Bonjour Tristesse, Françoise Sagan’s famous debut novel, is a pseudo-tragic morality play flavoured with haute-couture raciness and 10-franc philosophy. Nonetheless, it was a perceptive work that hit a nerve, all the more so for its author’s youth: Sagan, who took her pen name from a character of Marcel Proust’s, was 18 when she wrote it. Otto Preminger’s film version came out four years later. Preminger was a forceful, inventive, but uneven director most at home in dark, intimate narratives, conjuring an hysterical atmosphere fraught with fragmenting assumptions, and creating irony-laden, ever-evolving analyses of whatever material he chose to work with. One of the great scenes of his oeuvre is in Exodus (1960), in which David Opatashu’s relentless interrogation of Sal Mineo slowly peels away the lad’s plucky, aggressive exterior until he confesses the unimaginable pain in his heart. Preminger’s best films work in such a fashion, beginning with a chitinous but brittle sheen, and then digging until a far more complex vision resolves.

Bonjour Tristesse is one such film.

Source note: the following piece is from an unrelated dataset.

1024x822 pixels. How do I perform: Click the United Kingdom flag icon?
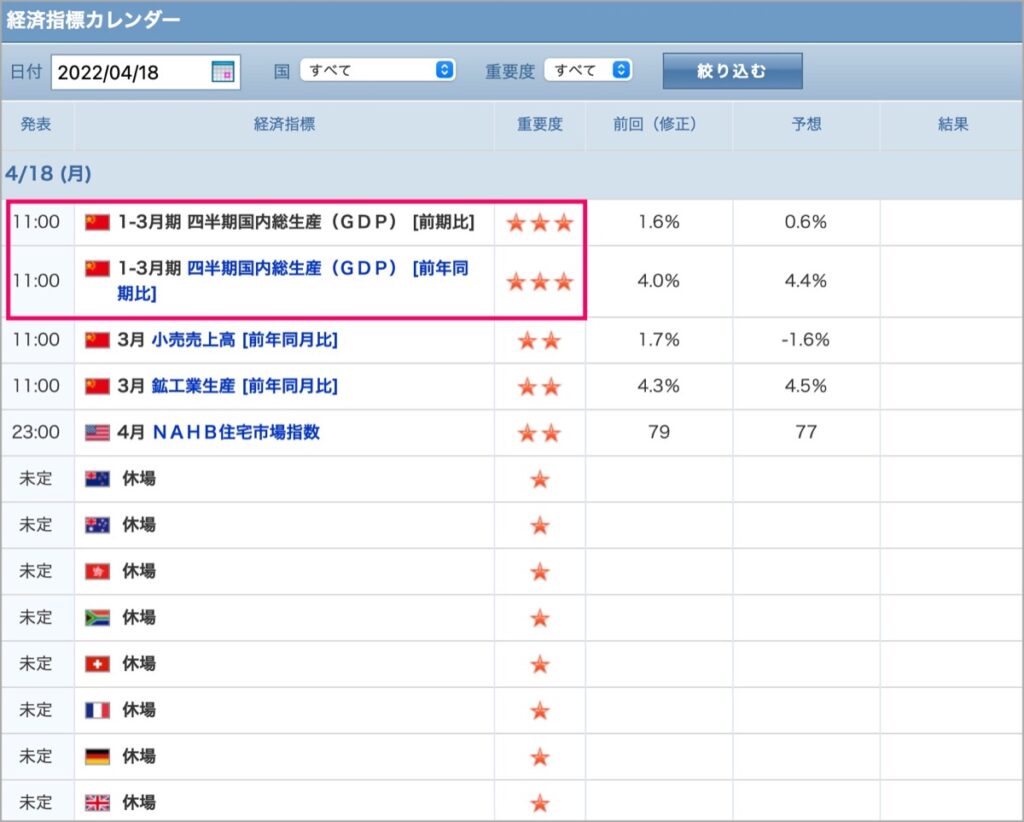pyautogui.click(x=97, y=803)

The opening establishes Cecile (Jean Seberg) as one of those blessed creatures who, as Marianne Faithfull would put it, ride through Paris in a sports car with the warm wind in her hair. But far from enjoying her life, she drifts to and fro according to the whims of her playboy father Raymond (David Niven) and several vying boyfriends. All the while, she meditates with bewildered ennui on the events of the previous summer, during which the blissfully pagan lifestyle of her father and herself was first disrupted. Having made their annual retreat to a villa on the Riviera with her father’s squaw of the moment, the platinum-haired, foolish, but likeable Elsa (Mylène Demongeot), Raymond was thrown into a quandary by the arrival of Anne (Deborah Kerr), a fashion designer friend of his deceased wife’s, whom he had forgotten he also had invited.

Such invitations are, of course, code for “come be my concubine for a while.” Anne, a mature and circumspect professional, was disoriented to find Raymond ensconced with Elsa, but campaigned to snare the wayward male, eventually succeeding in drawing a marriage proposal from him. Anne then had attempted to work influence over Raymond and a resentful Cecile, as when she forbade Cecile from dating law student Cyril (Geoffrey Horne) and insisted that she study and resit the philosophy exams she flunked.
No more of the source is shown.